Accurate prognostication is challenging in the setting of SARS-CoV-2, the virus responsible for COVID-19, due to rapidly changing data, studies that are not generalizable and lack of morbidity and functional outcomes in survivors. To provide meaningful guidance to patients, existing mortality data must be considered and appropriately applied. While most people infected with SARS-CoV-2 will recover, mortality increases with age and co-morbidity in those who develop severe illness.

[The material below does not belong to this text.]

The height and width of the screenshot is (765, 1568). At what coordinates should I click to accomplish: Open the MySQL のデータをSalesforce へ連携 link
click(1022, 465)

COVID-19 continues to impact older adults disproportionately with respect to serious consequences ranging from severe illness and hospitalization to increased mortality risk. Concurrently, concerns about potential shortages of healthcare professionals and health supplies to address these issues have focused attention on how these resources are ultimately allocated and used. Some strategies, for example, misguidedly use age as an arbitrary criterion, which disfavors older adults in resource allocation decisions. This is a companion manuscript to the American Geriatrics Society (AGS) position statement, "Resource Allocation Strategies and Age-Related Considerations in the COVID-19 Era and Beyond." It is intended to inform stakeholders including hospitals, health systems, and policymakers about ethical considerations that should be considered when developing strategies for allocation of scarce resources during an emergency involving older adults. This review presents the legal and ethical background for the position statement and discusses the following issues that informed the development of the AGS positions: (1) age as a determining factor; (2) age as a tiebreaker; (3) criteria with a differential impact on older adults; (4) individual choices and advance directives; (5) racial/ethnic disparities and resource allocation; and (6) scoring systems and their impact on older adults. It also considers the role of advance directives as expressions of individual preferences in pandemics.